Debt collection is one of the oldest-standing practices in the world, considered older than the history of money itself. It existed during the barter system, going as far back as 3000 BC. In those days, if debtors could not pay back their borrowings, they would have to work as slaves until the owed amount could be cleared.
Since then, industry practices and collection methods have evolved. With debt levels rising continuously across the world, businesses have had to innovate to ensure that they can recover their money and remain viable.
Today, the debt collection industry in the United States has a market size of $11.5 billion, according to IBIS World. However, traditional methods of recovering debt like invoice reminders, aggressive calls, or door-to-door collections, are proving to be unsuccessful. Inefficient collection processes based on poor strategies and imperfect models hike operating costs and also impact liquidity. According to a Collect Edge whitepaper, the industry average of delinquent debt collection rate stands at just 20%, compared to 30% a year ago.
Rescue via Digitization
A large number of delinquencies occur because companies do not track their customers effectively. Many of these defaults can be stymied if businesses can predict customers prone to non-payment, and avoid these situations before they arise.

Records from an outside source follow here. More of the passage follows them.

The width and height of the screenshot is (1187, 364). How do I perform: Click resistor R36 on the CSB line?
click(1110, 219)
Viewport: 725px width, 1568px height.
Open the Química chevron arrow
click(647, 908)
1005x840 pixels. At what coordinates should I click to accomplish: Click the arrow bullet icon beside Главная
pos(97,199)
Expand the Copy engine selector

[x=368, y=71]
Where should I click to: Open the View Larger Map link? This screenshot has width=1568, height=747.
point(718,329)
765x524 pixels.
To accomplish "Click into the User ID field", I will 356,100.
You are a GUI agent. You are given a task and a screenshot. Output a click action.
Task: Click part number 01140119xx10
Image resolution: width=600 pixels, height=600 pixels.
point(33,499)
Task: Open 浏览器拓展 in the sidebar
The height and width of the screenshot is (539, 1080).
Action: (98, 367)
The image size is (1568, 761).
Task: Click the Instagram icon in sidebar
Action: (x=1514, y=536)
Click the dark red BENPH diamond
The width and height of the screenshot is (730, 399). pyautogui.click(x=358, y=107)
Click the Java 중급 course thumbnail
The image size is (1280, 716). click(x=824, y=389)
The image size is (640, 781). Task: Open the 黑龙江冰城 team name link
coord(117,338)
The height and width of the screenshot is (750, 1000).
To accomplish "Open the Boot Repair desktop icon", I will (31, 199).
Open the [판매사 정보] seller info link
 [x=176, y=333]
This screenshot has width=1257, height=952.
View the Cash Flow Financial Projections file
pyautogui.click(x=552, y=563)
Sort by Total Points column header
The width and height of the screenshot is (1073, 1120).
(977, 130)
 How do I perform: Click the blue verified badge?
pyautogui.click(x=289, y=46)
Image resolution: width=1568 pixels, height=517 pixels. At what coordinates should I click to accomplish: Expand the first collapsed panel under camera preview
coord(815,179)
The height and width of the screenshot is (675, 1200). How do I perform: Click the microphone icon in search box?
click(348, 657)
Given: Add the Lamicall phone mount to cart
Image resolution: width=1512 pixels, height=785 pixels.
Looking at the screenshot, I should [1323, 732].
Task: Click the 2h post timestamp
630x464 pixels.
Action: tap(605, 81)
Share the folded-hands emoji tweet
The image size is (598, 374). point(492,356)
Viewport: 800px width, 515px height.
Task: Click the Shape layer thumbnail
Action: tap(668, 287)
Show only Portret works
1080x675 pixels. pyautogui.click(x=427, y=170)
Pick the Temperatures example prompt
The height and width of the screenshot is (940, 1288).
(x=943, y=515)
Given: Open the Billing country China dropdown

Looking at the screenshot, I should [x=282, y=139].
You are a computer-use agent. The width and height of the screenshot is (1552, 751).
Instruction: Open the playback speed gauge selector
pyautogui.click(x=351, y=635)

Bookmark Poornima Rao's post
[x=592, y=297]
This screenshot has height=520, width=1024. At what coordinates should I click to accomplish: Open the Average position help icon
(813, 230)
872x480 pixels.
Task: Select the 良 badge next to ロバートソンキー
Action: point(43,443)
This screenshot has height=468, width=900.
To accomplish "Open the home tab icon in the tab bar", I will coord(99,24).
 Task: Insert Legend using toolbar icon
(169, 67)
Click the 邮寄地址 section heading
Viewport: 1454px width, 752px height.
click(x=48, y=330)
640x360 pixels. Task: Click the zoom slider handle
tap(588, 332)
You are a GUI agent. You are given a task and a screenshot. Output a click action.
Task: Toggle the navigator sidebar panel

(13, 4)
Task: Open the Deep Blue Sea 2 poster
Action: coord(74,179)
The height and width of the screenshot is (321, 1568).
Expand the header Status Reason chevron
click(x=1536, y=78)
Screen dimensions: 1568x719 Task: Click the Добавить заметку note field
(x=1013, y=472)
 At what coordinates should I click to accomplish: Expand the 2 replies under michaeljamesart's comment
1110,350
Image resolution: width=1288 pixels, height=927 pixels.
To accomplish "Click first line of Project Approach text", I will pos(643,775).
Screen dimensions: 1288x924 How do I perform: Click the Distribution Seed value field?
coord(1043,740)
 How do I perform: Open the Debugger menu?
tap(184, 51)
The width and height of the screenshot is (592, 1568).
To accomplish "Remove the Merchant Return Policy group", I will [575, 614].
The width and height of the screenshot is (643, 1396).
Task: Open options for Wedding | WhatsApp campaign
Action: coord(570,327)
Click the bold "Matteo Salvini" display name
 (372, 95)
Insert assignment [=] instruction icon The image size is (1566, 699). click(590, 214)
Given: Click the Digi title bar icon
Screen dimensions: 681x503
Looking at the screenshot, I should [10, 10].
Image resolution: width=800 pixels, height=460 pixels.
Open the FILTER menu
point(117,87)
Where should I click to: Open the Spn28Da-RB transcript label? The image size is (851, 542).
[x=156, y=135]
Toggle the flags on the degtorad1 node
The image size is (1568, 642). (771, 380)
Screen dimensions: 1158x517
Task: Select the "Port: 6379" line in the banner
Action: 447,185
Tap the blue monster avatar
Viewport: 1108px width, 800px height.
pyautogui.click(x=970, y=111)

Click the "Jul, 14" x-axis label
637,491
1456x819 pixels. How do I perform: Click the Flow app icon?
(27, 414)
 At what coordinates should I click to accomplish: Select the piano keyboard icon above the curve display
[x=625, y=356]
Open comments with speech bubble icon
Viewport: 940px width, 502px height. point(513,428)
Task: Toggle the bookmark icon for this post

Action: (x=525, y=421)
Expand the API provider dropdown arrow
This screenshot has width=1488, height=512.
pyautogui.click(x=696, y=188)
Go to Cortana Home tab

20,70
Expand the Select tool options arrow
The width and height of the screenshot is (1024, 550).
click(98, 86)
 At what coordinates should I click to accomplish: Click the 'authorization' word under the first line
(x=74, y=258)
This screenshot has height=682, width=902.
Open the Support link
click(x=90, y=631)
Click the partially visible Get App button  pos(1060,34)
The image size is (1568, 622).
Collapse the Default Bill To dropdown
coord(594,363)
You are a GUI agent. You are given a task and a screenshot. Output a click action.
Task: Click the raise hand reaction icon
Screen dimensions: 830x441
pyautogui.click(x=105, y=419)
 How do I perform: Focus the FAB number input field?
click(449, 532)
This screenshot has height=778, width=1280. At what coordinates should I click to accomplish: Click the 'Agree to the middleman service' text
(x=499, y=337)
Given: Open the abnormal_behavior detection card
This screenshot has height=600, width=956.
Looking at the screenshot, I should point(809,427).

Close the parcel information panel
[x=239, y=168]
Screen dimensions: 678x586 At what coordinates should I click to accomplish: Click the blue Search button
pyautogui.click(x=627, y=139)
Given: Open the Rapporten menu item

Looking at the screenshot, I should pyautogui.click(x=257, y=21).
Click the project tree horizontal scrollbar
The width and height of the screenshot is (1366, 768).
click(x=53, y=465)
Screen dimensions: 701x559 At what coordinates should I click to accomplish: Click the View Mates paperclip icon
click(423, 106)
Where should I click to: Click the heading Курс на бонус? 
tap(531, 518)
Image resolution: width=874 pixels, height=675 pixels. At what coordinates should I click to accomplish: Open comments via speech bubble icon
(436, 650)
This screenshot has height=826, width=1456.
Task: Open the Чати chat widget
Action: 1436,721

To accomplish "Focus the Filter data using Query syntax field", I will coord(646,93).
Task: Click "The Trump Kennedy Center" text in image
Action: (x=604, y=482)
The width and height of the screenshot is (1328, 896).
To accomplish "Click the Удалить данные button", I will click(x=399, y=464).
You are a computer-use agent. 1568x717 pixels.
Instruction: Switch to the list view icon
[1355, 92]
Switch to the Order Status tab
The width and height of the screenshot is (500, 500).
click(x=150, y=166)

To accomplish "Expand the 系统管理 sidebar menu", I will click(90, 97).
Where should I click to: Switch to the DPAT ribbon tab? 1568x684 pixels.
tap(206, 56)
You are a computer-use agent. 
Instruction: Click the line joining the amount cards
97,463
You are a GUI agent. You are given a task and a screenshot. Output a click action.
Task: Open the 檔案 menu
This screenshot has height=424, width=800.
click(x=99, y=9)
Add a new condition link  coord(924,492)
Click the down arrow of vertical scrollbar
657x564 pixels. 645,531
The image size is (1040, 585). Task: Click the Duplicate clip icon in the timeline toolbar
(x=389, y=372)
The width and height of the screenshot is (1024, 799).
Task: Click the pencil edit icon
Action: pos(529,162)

Machine learning and artificial intelligence make it possible to forecast delinquent customers as well as default rates. Such insights will allow businesses to create plans for specific clients including automated reminders and personalized repayment options. In the coming year, more and more debt collection agencies and software will leverage AI-backed technologies to take preemptive action to reduce their exposure to debt.
Technology-based debt collection will also lead to better client engagement. For obvious reasons, the debt collection industry is not a favorite among people. Apart from harassment from under trained professionals, sometimes the debt information is incorrect or even inflated. In fact, the Consumer Financial Protection Bureau said that in 2017, 39% of complaints in the US regarding debt collection were because customers were contacted for money they did not owe in the first place.
AI’s predictive analysis will not only improve forecast numbers, but it will also be able to analyze client communication preferences and the extent of chasing that each one will require.
After the GDPR in Europe, the California Consumer Privacy Act will be rolled out in full-swing in January 2020. This will have a direct impact on debt collection strategies because creditors and agencies will have to alter the way they share information.
Additionally, new rules proposed by the Consumer Financial Protection Bureau has provided a debt collection letter template as well as limited the number of recovery calls that agencies can make in a week. Non-compliance with these regulations will have additional financial consequences for businesses.
The beginning of the new decade will see a shift towards digitized practices and heavy reliance on technology. Collection strategies will also likely shift from aggressive methods to a more preemptive approach based on information and flexible payment options, making it a win-win for both parties.